── DATA PROVIDED

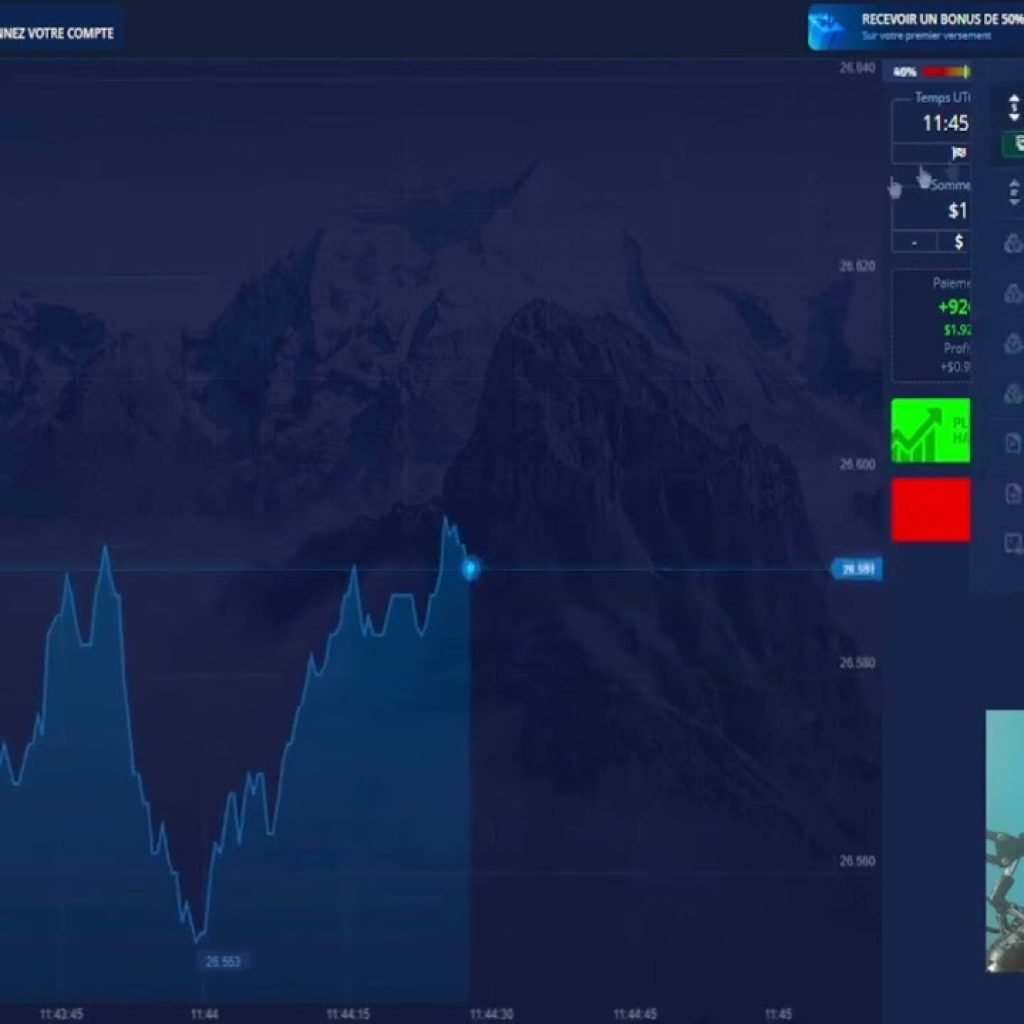1024x1024 pixels.
Task: Click the flag icon below the expiry time
Action: coord(958,153)
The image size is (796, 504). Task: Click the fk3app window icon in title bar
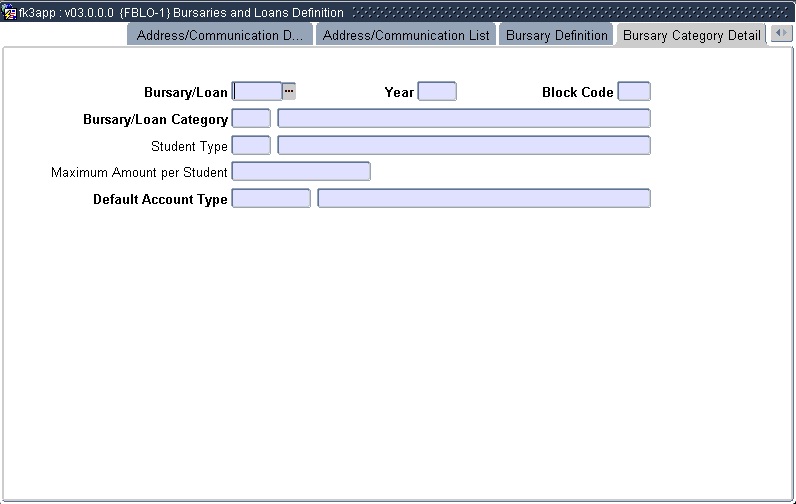[x=9, y=13]
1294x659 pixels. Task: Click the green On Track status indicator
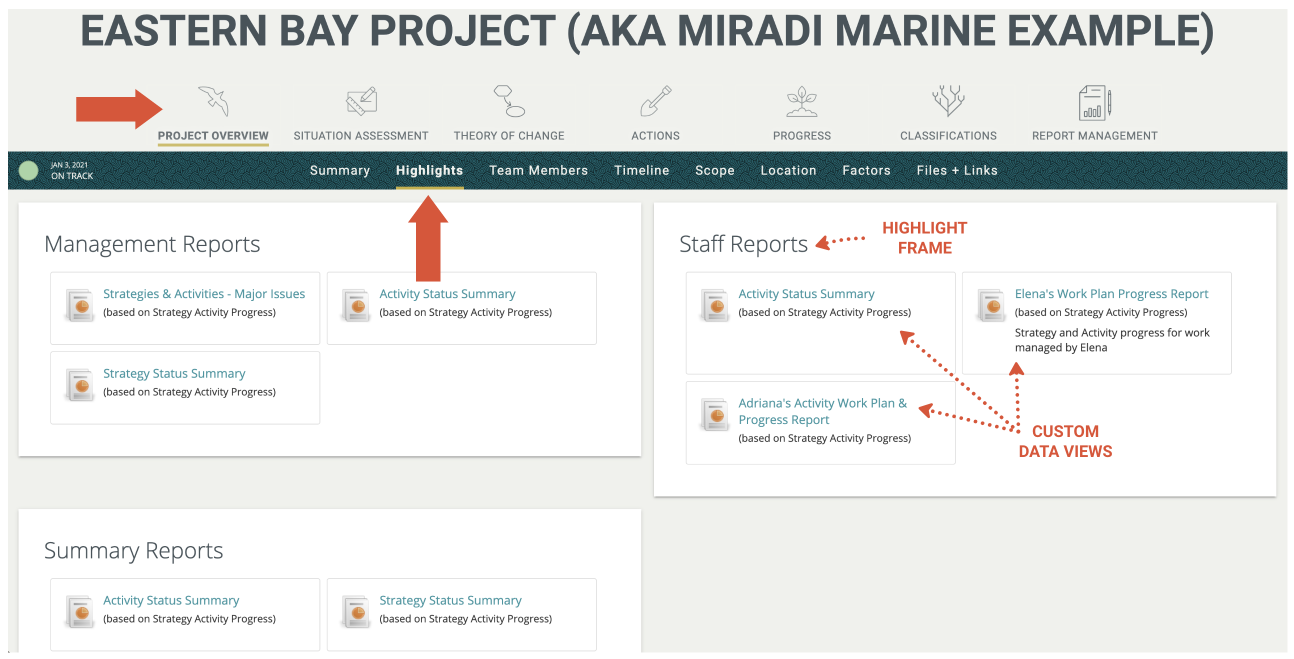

────

- [EXERCISE DETAILS]
Exactly the lines from the line containing "The image size" to the end of the records need to be copied, both ends included, with pictures left out.

- [EXPECTED OUTPUT]
The image size is (796, 504). Task: Click the fk3app window icon in title bar
[x=9, y=13]
1294x659 pixels. Task: Click the green On Track status indicator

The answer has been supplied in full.